Dataset entries:
══════════

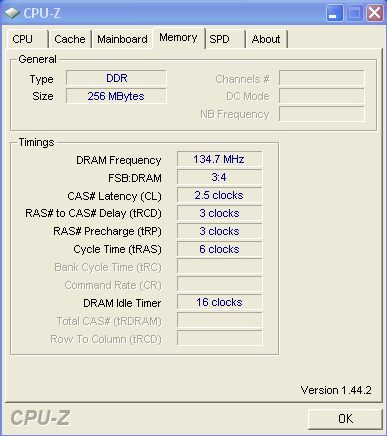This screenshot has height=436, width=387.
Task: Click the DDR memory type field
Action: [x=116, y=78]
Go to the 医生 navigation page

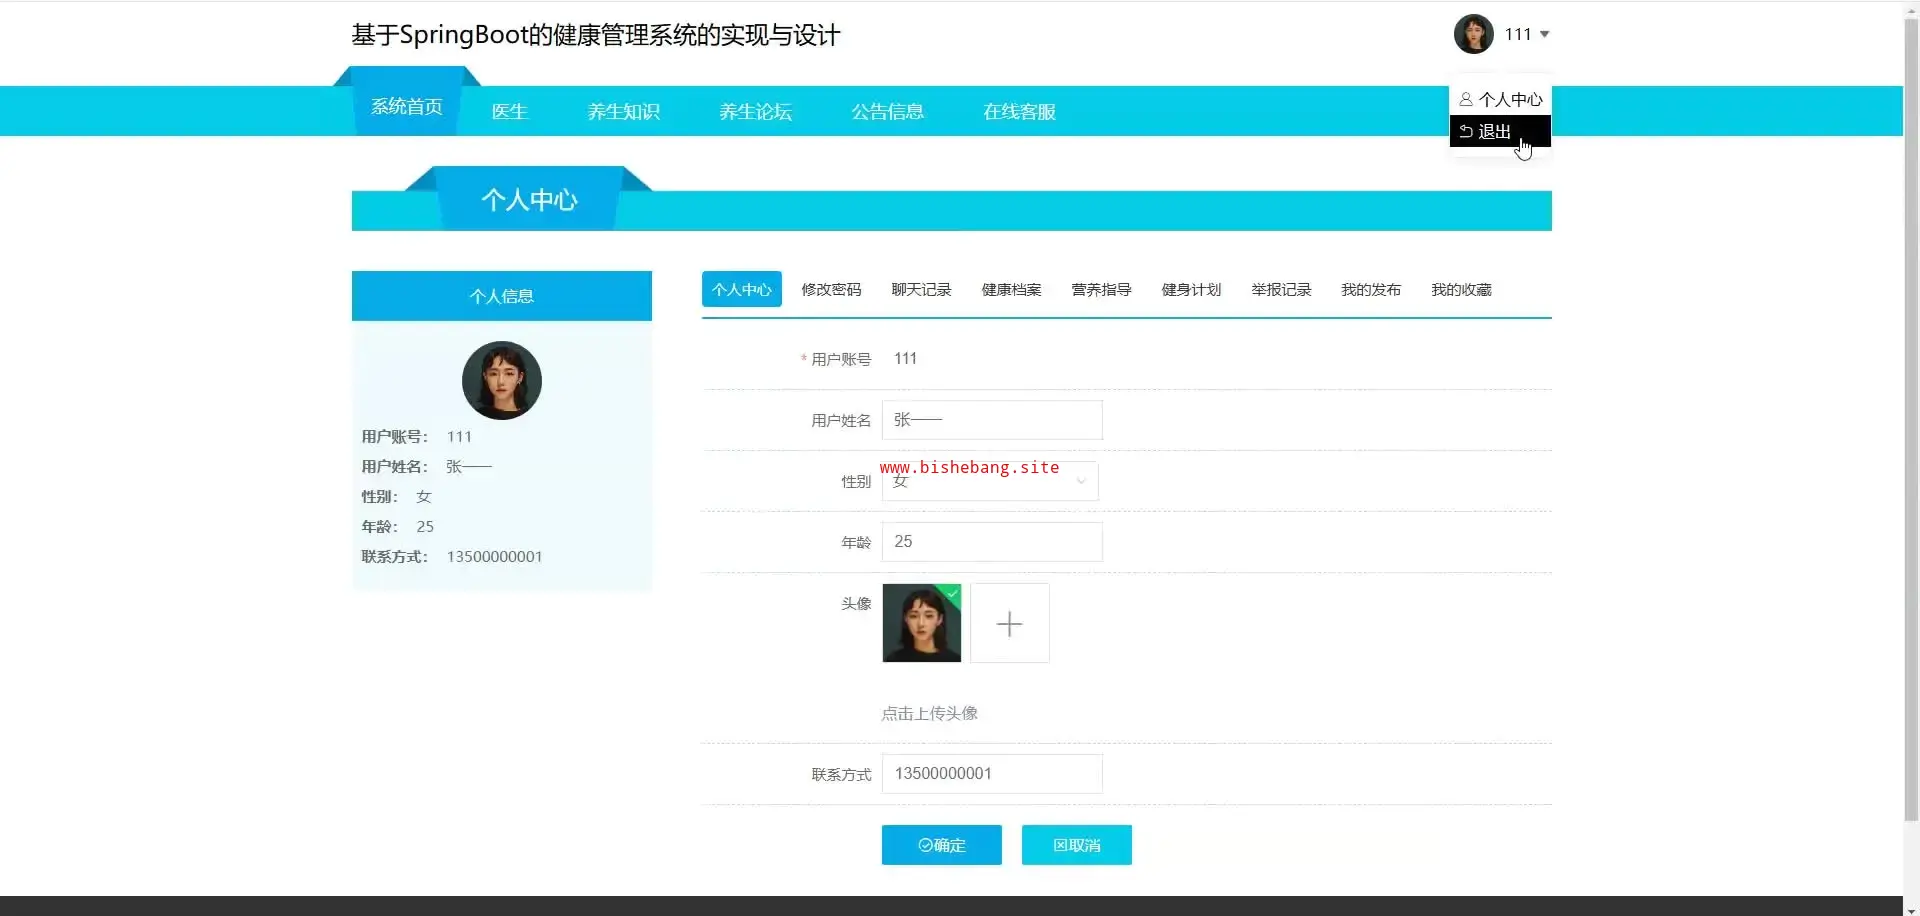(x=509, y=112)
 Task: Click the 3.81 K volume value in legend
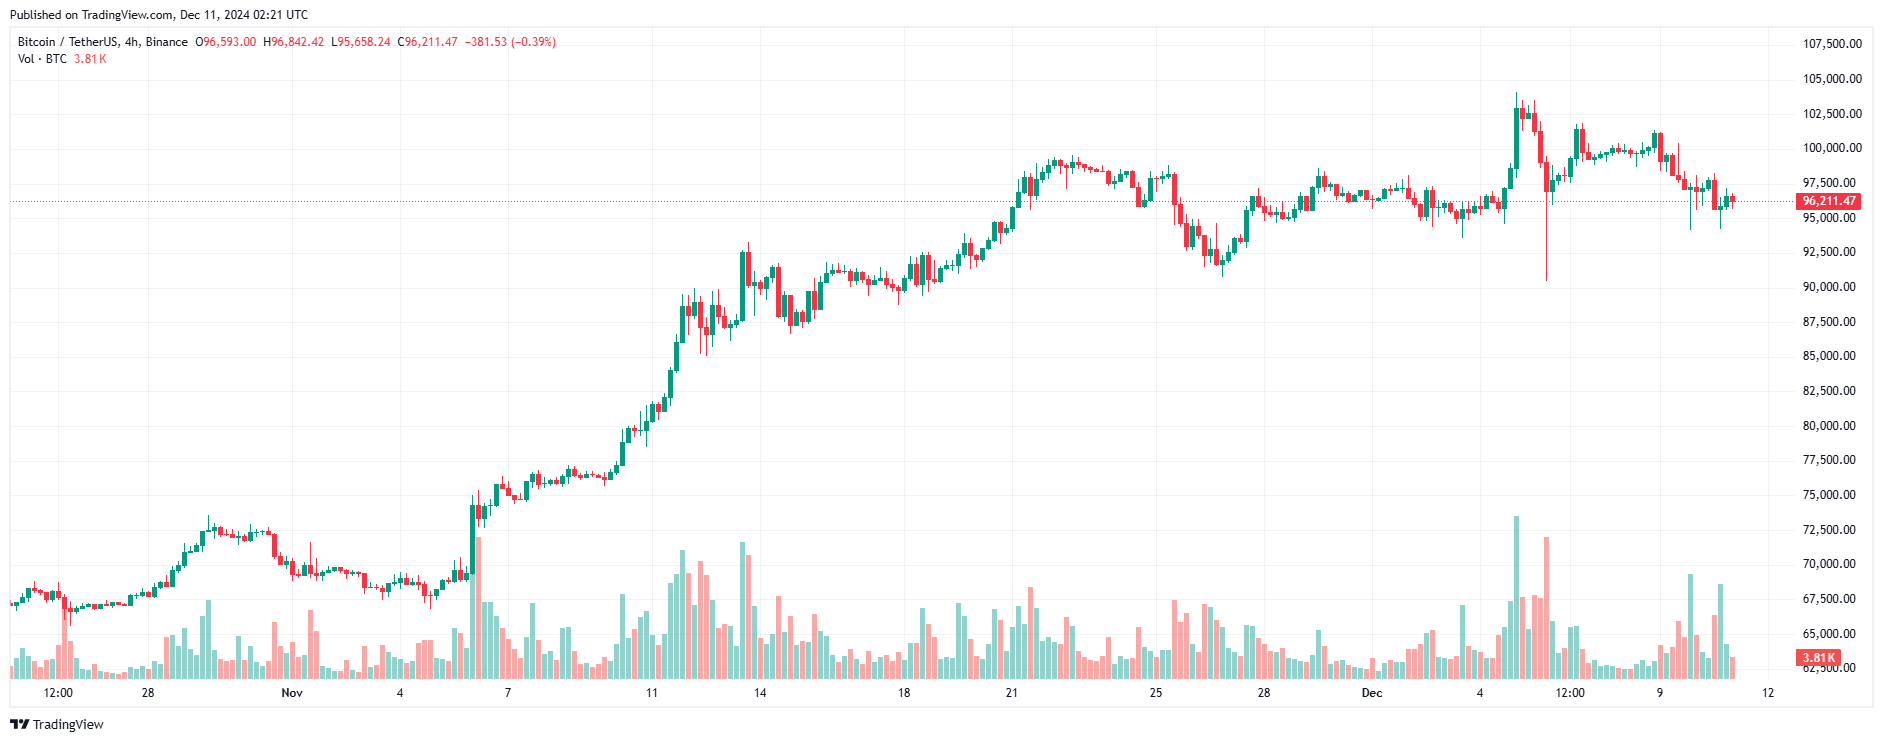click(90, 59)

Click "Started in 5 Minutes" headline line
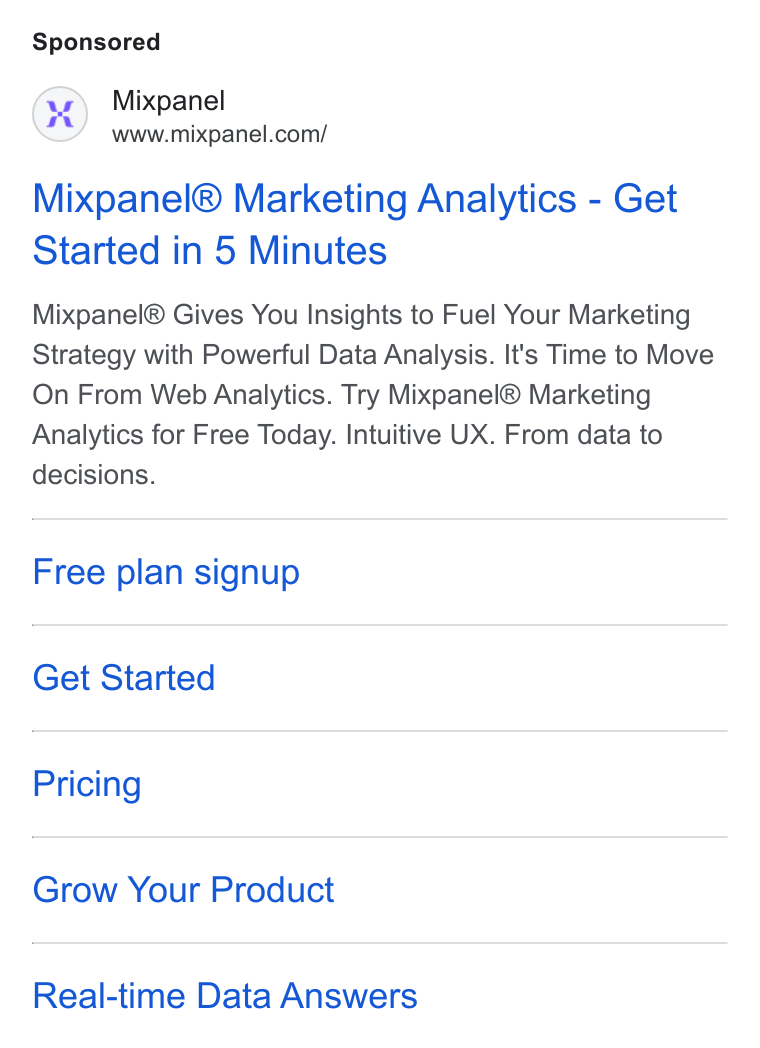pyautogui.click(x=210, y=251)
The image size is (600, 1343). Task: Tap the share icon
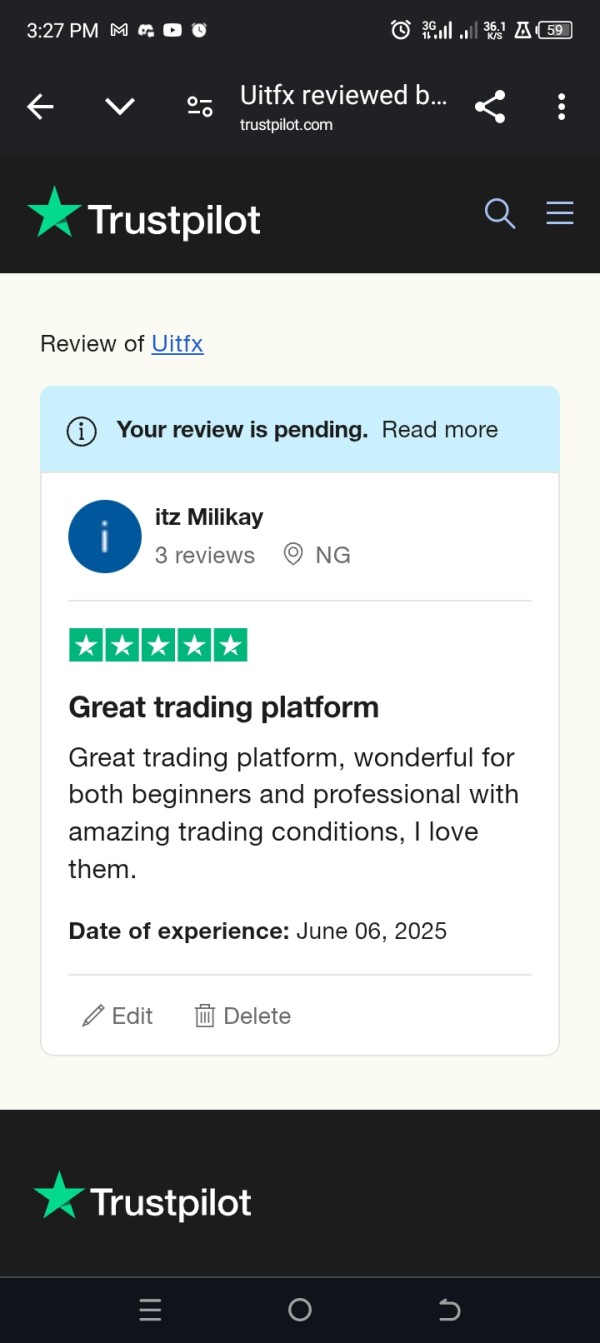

══════════

YOUR ASSIGNMENT. Both ends included, copy the lines from the one holding "Task: Click the 3.81" to the last line of the entries exactly, with all pictures left out.

RESPONSE FOR THIS EXERCISE.
 Task: Click the 3.81 K volume value in legend
click(90, 59)

Click "Started in 5 Minutes" headline line
pyautogui.click(x=210, y=251)
The image size is (600, 1343). Task: Tap the share icon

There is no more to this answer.